START Document section

[MITgcm-support] Surface waves relaxation without viscosity terms

fancer lancer fancer.lancer at gmail.com
Tue Feb 12 05:18:01 EST 2013


To sum up my small researches concerning this issue, I attached the
summary about the series of experiments. At t=0 s there was just an
initial surface disturbance (wave packet) above the constant internal
mean flow (horizontal axis). I performed 7 numerical experiments,
which differed from each other by the mean flow velocity. After the
simulation starting the initial surface wave disintegrated into two
waves, which ran to left and to right hand side.

As far as you can see on the attached picture, there is no deviation
from the theoretical results for the surface waves, generated above an
environment without the background flow. But the difference grows in
compliance with increasing the background flow.

Any ideas why there can be such a big deviation from the theoretical numbers?

Sincerely,
Sergey Semin

On Sun, Feb 10, 2013 at 2:27 PM, fancer lancer <fancer.lancer at gmail.com> wrote:
> Dear MITgcm users and developers,
>
> First of all I'd like to say thanks to Martin and Jean-Michel for
> giving me the advice about the Crank-Nicholson scheme. It was very
> helpful and surface waves aren't dissipated anymore with this setup.
>
> But still I have some issues. Since the problem can be connected with
> the topic I am writing to the same e-mail thread.
> I've resetup my experiment as follows:
> Depth = 0.194 m,
> Length = 12.4 m.
> It is 2D area with the flat bottom and the constant temperature (20
> degrees of Celsius) and zero salinity. There is the constant
> background flow 0.232 m/s from left to right hand side of the area.

END Document section

_Written tasks:_
A. List every quantity in the MITgcm thread that is given with a unit of measurement.
B. Restate the MITgcm thread starting at "On Sun, Feb" and ending at "same e-mail thread.", with "Crank-Nicholson scheme" changed to "Adams-Bashforth scheme".
C. In the MITgcm thread, how many numerical experiments were performed, and in what way did they differ from each other?

START Given information

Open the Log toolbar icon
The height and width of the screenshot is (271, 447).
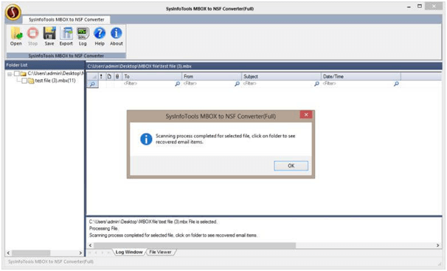pos(83,36)
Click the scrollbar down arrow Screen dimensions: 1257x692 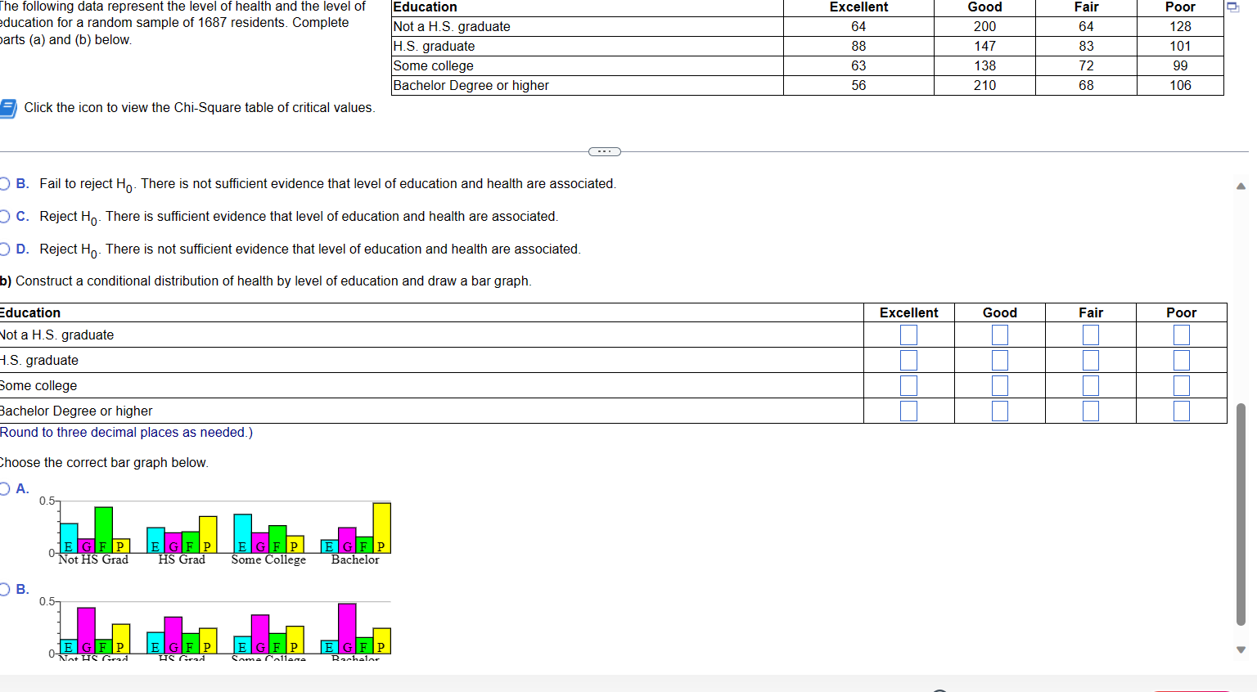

END Given information

_Expected answers:_
A. t=0 s; 0.194 m; 12.4 m; 20 degrees of Celsius; 0.232 m/s

B.
On Sun, Feb 10, 2013 at 2:27 PM, fancer lancer <fancer.lancer at gmail.com> wrote:
> Dear MITgcm users and developers,
>
> First of all I'd like to say thanks to Martin and Jean-Michel for
> giving me the advice about the Adams-Bashforth scheme. It was very
> helpful and surface waves aren't dissipated anymore with this setup.
>
> But still I have some issues. Since the problem can be connected with
> the topic I am writing to the same e-mail thread.

C. Seven experiments were performed, and they differed from each other by the mean flow velocity.